WHAT IS BEING ASKED: Edit the entries below so that every "Instruction:" reads "Goal:", leaving all other text unchanged.

------------------------------------

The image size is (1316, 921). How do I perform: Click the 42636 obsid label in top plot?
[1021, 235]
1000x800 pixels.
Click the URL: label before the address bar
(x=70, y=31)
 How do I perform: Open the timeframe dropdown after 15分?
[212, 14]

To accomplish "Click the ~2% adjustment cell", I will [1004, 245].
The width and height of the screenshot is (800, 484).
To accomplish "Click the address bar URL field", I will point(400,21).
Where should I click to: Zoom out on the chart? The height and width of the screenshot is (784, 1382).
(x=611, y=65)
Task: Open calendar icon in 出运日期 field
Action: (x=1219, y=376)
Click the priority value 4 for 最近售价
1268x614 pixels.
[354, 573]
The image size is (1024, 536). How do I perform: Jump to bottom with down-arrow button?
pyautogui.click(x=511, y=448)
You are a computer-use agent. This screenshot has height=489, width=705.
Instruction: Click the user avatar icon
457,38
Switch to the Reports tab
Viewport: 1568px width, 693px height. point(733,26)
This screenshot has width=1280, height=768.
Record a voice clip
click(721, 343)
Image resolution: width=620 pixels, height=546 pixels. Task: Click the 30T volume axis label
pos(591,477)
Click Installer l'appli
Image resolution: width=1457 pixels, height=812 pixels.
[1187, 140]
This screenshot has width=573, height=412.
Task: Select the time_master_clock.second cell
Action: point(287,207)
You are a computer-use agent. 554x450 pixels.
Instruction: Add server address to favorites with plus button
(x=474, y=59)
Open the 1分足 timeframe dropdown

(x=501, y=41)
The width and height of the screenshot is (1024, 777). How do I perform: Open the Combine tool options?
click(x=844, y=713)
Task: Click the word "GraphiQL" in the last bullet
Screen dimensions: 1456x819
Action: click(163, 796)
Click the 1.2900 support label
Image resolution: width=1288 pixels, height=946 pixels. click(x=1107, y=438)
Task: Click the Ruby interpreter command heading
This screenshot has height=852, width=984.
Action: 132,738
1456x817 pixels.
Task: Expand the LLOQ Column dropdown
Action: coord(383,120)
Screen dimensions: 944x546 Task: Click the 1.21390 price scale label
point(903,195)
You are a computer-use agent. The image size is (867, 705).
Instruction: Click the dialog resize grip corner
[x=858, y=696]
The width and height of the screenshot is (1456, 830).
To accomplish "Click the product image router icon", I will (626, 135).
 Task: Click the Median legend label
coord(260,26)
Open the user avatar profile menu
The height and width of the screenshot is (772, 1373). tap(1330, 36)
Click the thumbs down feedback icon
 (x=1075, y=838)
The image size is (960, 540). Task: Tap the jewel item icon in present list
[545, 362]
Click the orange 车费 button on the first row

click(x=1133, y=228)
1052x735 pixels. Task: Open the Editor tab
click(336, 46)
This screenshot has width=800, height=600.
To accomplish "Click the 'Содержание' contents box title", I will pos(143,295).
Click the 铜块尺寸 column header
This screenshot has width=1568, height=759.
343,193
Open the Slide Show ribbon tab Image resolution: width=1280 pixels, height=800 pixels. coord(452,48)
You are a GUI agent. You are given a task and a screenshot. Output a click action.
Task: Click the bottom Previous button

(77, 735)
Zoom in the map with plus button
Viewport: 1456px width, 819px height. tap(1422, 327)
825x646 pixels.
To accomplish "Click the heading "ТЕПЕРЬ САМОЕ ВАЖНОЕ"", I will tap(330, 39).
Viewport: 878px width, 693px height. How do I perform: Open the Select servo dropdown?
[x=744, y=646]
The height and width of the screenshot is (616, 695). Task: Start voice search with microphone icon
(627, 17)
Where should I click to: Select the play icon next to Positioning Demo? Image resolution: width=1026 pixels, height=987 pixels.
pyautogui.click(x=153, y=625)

------------------------------------

ANSWER FOR THE TASK:
The image size is (1316, 921). How do I perform: Click the 42636 obsid label in top plot?
[1021, 235]
1000x800 pixels.
Click the URL: label before the address bar
(x=70, y=31)
 How do I perform: Open the timeframe dropdown after 15分?
[212, 14]

To accomplish "Click the ~2% adjustment cell", I will [1004, 245].
The width and height of the screenshot is (800, 484).
To accomplish "Click the address bar URL field", I will point(400,21).
Where should I click to: Zoom out on the chart? The height and width of the screenshot is (784, 1382).
(x=611, y=65)
Task: Open calendar icon in 出运日期 field
Action: (x=1219, y=376)
Click the priority value 4 for 最近售价
1268x614 pixels.
[354, 573]
The image size is (1024, 536). How do I perform: Jump to bottom with down-arrow button?
pyautogui.click(x=511, y=448)
You are a computer-use agent. This screenshot has height=489, width=705.
Goal: Click the user avatar icon
457,38
Switch to the Reports tab
Viewport: 1568px width, 693px height. point(733,26)
This screenshot has width=1280, height=768.
Record a voice clip
click(721, 343)
Image resolution: width=620 pixels, height=546 pixels. Task: Click the 30T volume axis label
pos(591,477)
Click Installer l'appli
Image resolution: width=1457 pixels, height=812 pixels.
[1187, 140]
This screenshot has width=573, height=412.
Task: Select the time_master_clock.second cell
Action: point(287,207)
You are a computer-use agent. 554x450 pixels.
Goal: Add server address to favorites with plus button
(x=474, y=59)
Open the 1分足 timeframe dropdown

(x=501, y=41)
The width and height of the screenshot is (1024, 777). How do I perform: Open the Combine tool options?
click(x=844, y=713)
Task: Click the word "GraphiQL" in the last bullet
Screen dimensions: 1456x819
Action: click(163, 796)
Click the 1.2900 support label
Image resolution: width=1288 pixels, height=946 pixels. click(x=1107, y=438)
Task: Click the Ruby interpreter command heading
This screenshot has height=852, width=984.
Action: 132,738
1456x817 pixels.
Task: Expand the LLOQ Column dropdown
Action: coord(383,120)
Screen dimensions: 944x546 Task: Click the 1.21390 price scale label
point(903,195)
You are a computer-use agent. The image size is (867, 705).
Goal: Click the dialog resize grip corner
[x=858, y=696]
The width and height of the screenshot is (1456, 830).
To accomplish "Click the product image router icon", I will (626, 135).
 Task: Click the Median legend label
coord(260,26)
Open the user avatar profile menu
The height and width of the screenshot is (772, 1373). tap(1330, 36)
Click the thumbs down feedback icon
 (x=1075, y=838)
The image size is (960, 540). Task: Tap the jewel item icon in present list
[545, 362]
Click the orange 车费 button on the first row

click(x=1133, y=228)
1052x735 pixels. Task: Open the Editor tab
click(336, 46)
This screenshot has width=800, height=600.
To accomplish "Click the 'Содержание' contents box title", I will pos(143,295).
Click the 铜块尺寸 column header
This screenshot has width=1568, height=759.
343,193
Open the Slide Show ribbon tab Image resolution: width=1280 pixels, height=800 pixels. coord(452,48)
You are a GUI agent. You are given a task and a screenshot. Output a click action.
Task: Click the bottom Previous button

(77, 735)
Zoom in the map with plus button
Viewport: 1456px width, 819px height. tap(1422, 327)
825x646 pixels.
To accomplish "Click the heading "ТЕПЕРЬ САМОЕ ВАЖНОЕ"", I will tap(330, 39).
Viewport: 878px width, 693px height. How do I perform: Open the Select servo dropdown?
[x=744, y=646]
The height and width of the screenshot is (616, 695). Task: Start voice search with microphone icon
(627, 17)
Where should I click to: Select the play icon next to Positioning Demo? Image resolution: width=1026 pixels, height=987 pixels.
pyautogui.click(x=153, y=625)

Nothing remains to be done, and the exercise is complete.